In our series, MRI findings do not show clear cortical abnormalities that could be strictly correlated to the epileptic phenotype. Nevertheless, functional neuroimaging studies could be useful in the future to better understand pathogenetic mechanisms underlying epilepsy, as demonstrated in ring 20 syndrome in which the data from 18 F-fluoro-L-dopa PET showed reduction in striatal dopamine uptake, leading to the suggestion that the striatal dopaminergic transmission in the basal ganglia plays a key role in seizure interruption (Biraben et al., 2004). Eventually, we tried to establish a correlation between the deletion size in the ring and the severity of epileptic and clinical phenotypes. Unfortunately, as demonstrated in previous studies (Schlade-Bartusiak et al., 2005; Maurin et al., 2006; Zollino et al., 2009, 2012), epilepsy and cognitive disability do not seem to correlate with the deletion size in the ring context and it seems unlikely that a specific deleted locus predisposes to seizures and learning disability.
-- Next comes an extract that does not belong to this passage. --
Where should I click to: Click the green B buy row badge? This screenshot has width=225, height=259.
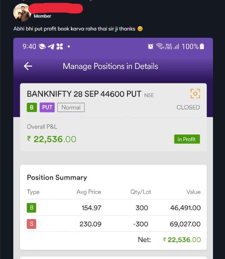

Two hypotheses can be proposed to explain the presence of seizures in r(14) syndrome: (1) instability of the ring, resulting in monosomy 14 in a proportion of cells; and (2) haploinsufficiency of critical genes by position effects, leading to decreased expression of genes contained on the adjacent 14q arm (Kleinjan & van Heyningen, 1998; Baur et al., 2001; Van Karnebeek et al., 2002; Grewal & Moazed, 2003; Lloyd et al., 2003; Schlade-Bartusiak et al., 2005; Zollino et al., 2009, 2012). The latter intriguing hypothesis concerning possible candidate genes involved in neurologic and epileptic phenotype emerged from gene content analysis. In fact, by comparing clinical signs of patients with ring chromosome with those of patients carrying a proximal or a distal deletion, we found that seizures and microcephaly seem to be related to genes residing proximally on 14q11q13 (Zollino et al., 2009, 2012). Contained in the region is the FOXG1B gene, expressed in the developing fetal brain. This gene belongs to the forkhead family of transcription factors having a role in the development of the brain and telencephalon (Hanashima et al., 2004). Heterozygous knockout (KO) mice show significant brain anomalies that might be the cause of epilepsy.
In summary, epilepsy occurs in all reported cases. We have not identified characteristic seizure types or a specific ictal/interictal EEG patterns in this syndrome, but in contrast to the prevalence of generalized seizures reported in the previous literature, we would underscore that seizures may be predominately focal, frontal, and temporal in origin. Epilepsy evolves in three successive stages in which seizures over time may become less frequent and severe. During the active phase, epilepsy may be really severe and variably affecting child psychomotor development (encephalopathic effects of the epilepsy). Epilepsy does not seem related to consistent underlying cortical malformations, rather being a functional consequence of the chromosomal abnormalities.